**Task:**
From the entries below, return every line that includes the word "agent".
Information provided Block Start
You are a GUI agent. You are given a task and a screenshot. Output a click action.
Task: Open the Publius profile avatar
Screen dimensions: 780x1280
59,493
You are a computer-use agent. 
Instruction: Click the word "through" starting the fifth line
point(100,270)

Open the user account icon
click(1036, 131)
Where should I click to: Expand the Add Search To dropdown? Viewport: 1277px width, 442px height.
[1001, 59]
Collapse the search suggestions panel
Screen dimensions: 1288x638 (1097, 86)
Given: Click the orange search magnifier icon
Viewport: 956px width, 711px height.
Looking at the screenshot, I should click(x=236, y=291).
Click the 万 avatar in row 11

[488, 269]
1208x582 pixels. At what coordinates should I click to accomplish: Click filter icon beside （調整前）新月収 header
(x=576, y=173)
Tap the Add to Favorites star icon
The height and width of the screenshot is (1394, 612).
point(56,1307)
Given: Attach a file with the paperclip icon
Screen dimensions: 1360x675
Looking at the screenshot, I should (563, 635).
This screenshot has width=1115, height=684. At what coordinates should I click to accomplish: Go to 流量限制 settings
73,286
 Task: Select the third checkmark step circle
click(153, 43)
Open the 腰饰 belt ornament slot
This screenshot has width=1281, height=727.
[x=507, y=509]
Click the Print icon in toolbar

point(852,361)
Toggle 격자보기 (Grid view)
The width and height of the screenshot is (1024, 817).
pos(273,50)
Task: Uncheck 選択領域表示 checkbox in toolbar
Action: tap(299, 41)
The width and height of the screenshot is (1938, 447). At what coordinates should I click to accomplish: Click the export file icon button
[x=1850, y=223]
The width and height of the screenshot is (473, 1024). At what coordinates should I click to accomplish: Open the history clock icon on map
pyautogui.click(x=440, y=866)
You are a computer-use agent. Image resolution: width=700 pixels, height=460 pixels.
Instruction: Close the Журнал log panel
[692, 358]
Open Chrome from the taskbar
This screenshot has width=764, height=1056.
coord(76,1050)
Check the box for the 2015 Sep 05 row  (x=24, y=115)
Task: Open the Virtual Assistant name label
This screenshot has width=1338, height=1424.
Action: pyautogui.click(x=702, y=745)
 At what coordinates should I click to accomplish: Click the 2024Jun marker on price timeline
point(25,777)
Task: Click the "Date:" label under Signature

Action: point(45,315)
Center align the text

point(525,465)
Information provided Block End
**Result:**
You are a GUI agent. You are given a task and a screenshot. Output a click action.
You are a computer-use agent. 
You are a computer-use agent. Image resolution: width=700 pixels, height=460 pixels.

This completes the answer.